A New Kinematic Tool for Petroleum System Modeling in Complex Structural Settings: Application to the Foothills Region of Kurdistan
Marie Callies[1], Romain Darnault[2], Zahie Anka[3], Tristan Cornu[4], Edouard Le Garzic[5,6], Françoise Willien[2], Romain Giboreau[1], Nicolas Mouchot[1]
1. Beicip-Franlab, Rueil-Malmaison, France
2. IFPEN, Rueil-Malmaison, France
3. TOTAL E&P, Exploration Excellence Division, Paris La Défense, France
4. TOTAL R&D Frontier Exploration, Pau, France
5. LFC-R, Université de Pau et des Pays de l’Adour, Pau Cedex, France
6. Group of Dynamics of the Lithosphere, Institute of Earth Sciences Jaume Almera, ICTJA-CSIC, Barcelona, Spain
This paper was prepared for talk at the Geological Society Event – Fold and Thrust Belts: Structural style, evolution and exploration, held in London, UK, 31 October - 2 November 2017.
Abstract
Petroleum system modeling is today recognized as a critical step in exploration workflows.
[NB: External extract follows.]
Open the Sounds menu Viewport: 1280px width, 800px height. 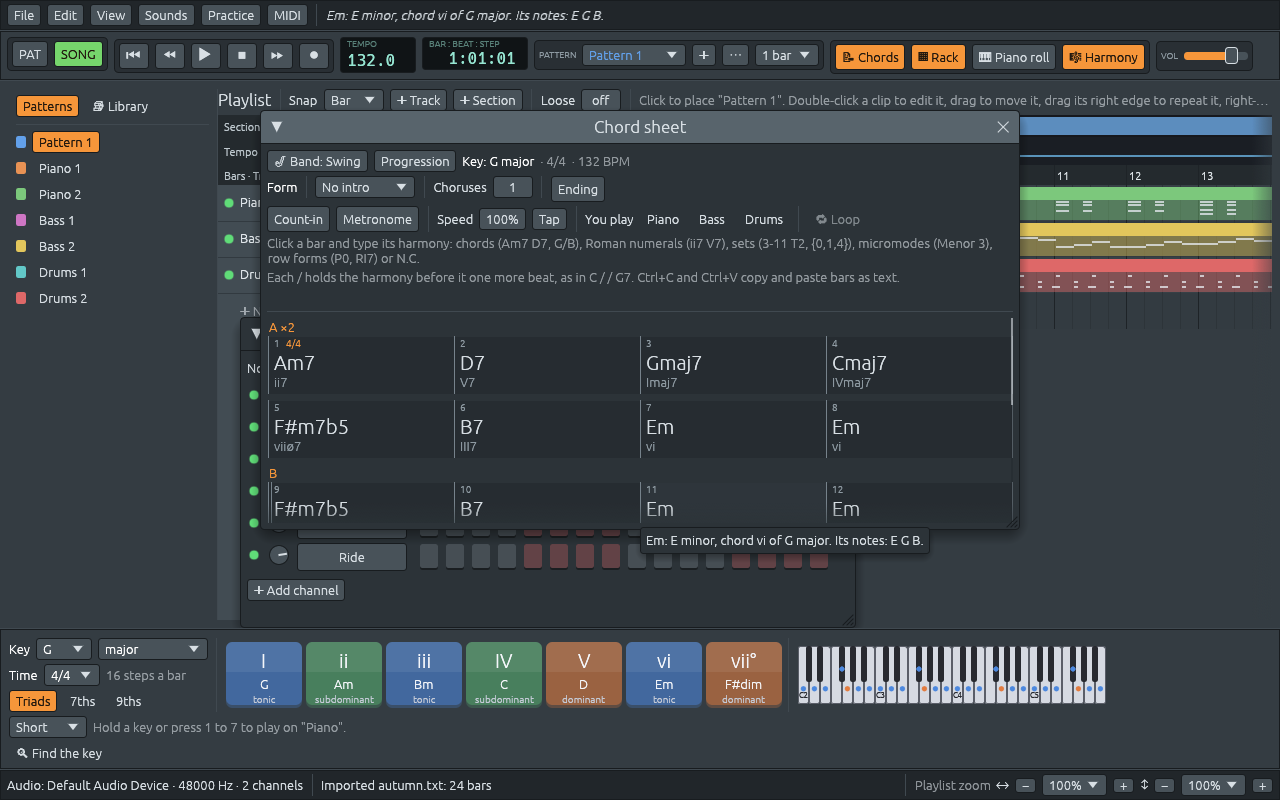(x=165, y=15)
However, fold and thrust belt regions are particularly challenging as most of basin modeling tools do not accurately manage the combination of lateral and vertical tectonic displacements. In basins where hydrocarbon expulsion from source rocks is prior or simultaneous to compressive tectonics, there is a need for a more accurate modeling approaches integrating active faulting, folding and fluid flow (hydrocarbon and water). In these complex areas indeed, the reconstruction of basin burial and geometry, faults connectivity and fluids movements through time implies accounting for the actual horizontal deformation, and requires an appropriate methodology for explorationists. New workflows linking structural-restoration packages to basin modeling tools have thus emerged in the industry in the past years, albeit with strong limitations which impact their operational use.
This communication discusses these limitations from a practical point of view and presents a new workflow intending to overcome these problems with a new 2D kinematic tool designed specifically for basin modeling purposes. Honoring both structural geology and basin modeling constraints, this tool aims at producing easily and rapidly consistent geological scenarios to feed new generation basin simulators. In addition to classic geometrical reconstruction methods, a new mechanical engine taking into account compaction and rock mechanical properties is available along with several deformation models. The ability to provide geologically valid results in all structural contexts and an intuitive definition of deformation parameters to optimize productivity constitute the core of the tool. Dynamic mesh deformation is guaranteed through the model topology preservation as restoration work progresses.
An application case from the Kurdish foothills is used to illustrate this new technology and its ability to quickly generate tens of paleo-sections continuously deformed for basin modeling simulation. Foothills are typical regions where classic approaches do not apply and where explorationists use, when possible, time-consuming methodologies to evaluate petroleum systems. This example shows to what extent this new approach allows easily increasing basin models structural complexity while meeting the industrial operations constraints, both in terms of execution time and results quality.